Category theory is great stuff, but it can easily seem ‘too abstract’ before you see how much of it can be done by wiggling around pieces of string! I tried to explain this back in the early days of the Quantum Gravity Seminar — in track 1 of the Fall 2000 and
Winter 2001 notes. But, for explaining how to do math with pictures, videos are better.
Re: The Catsters Strike Again: “String Diagrams”
You know, it sometimes bothers me when people complain that category theory is too abstract – to me the modes of reasoning seem no more or less abstract than a lot of what goes on in algebra.

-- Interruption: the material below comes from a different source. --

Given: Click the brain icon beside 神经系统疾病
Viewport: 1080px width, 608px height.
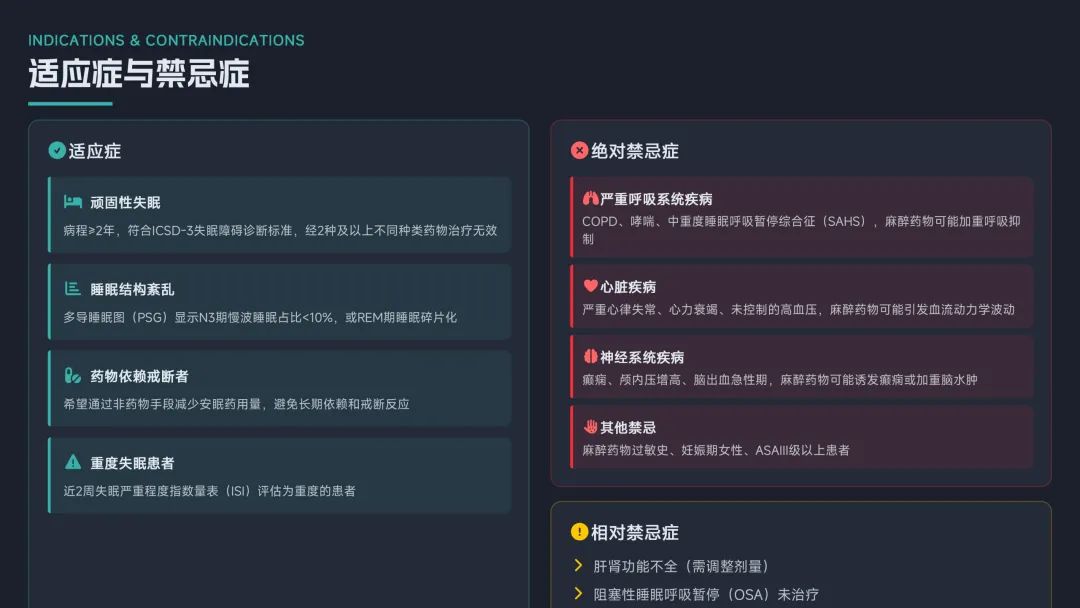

But perhaps it’s the perceived lack of geometric “hooks” that explains people’s discomfort – the sort of thing that makes string diagrams come as such a relief.

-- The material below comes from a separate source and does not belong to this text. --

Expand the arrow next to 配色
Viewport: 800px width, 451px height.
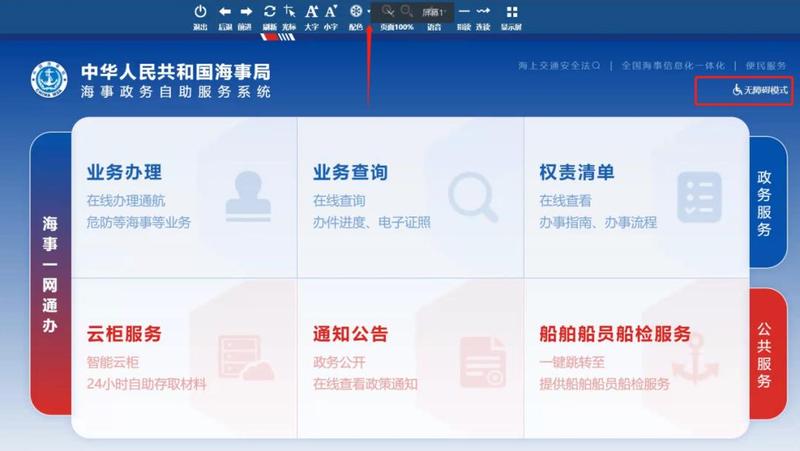click(x=369, y=12)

The yanking moves associated with triangular identities of an adjunction are just the tip of an iceberg: they are the lowest-dimensional examples of cancellation of critical points in Morse theory. Interchange equalities give rearrangements of such critical points. There is a general yoga of cancellation and rearrangement of critical points in Morse theory (used in proofs of the h-cobordism theorem, among other things), and it seems to me it would be desirable to give a full n-categorical account of this yoga. Surely this sort of thing has been considered by many people, but has there been serious work on this? (There’s been some work in low dimensions, and surely this sort of thing is implicit in the cobordism conjecture, but I don’t know of much beyond that.)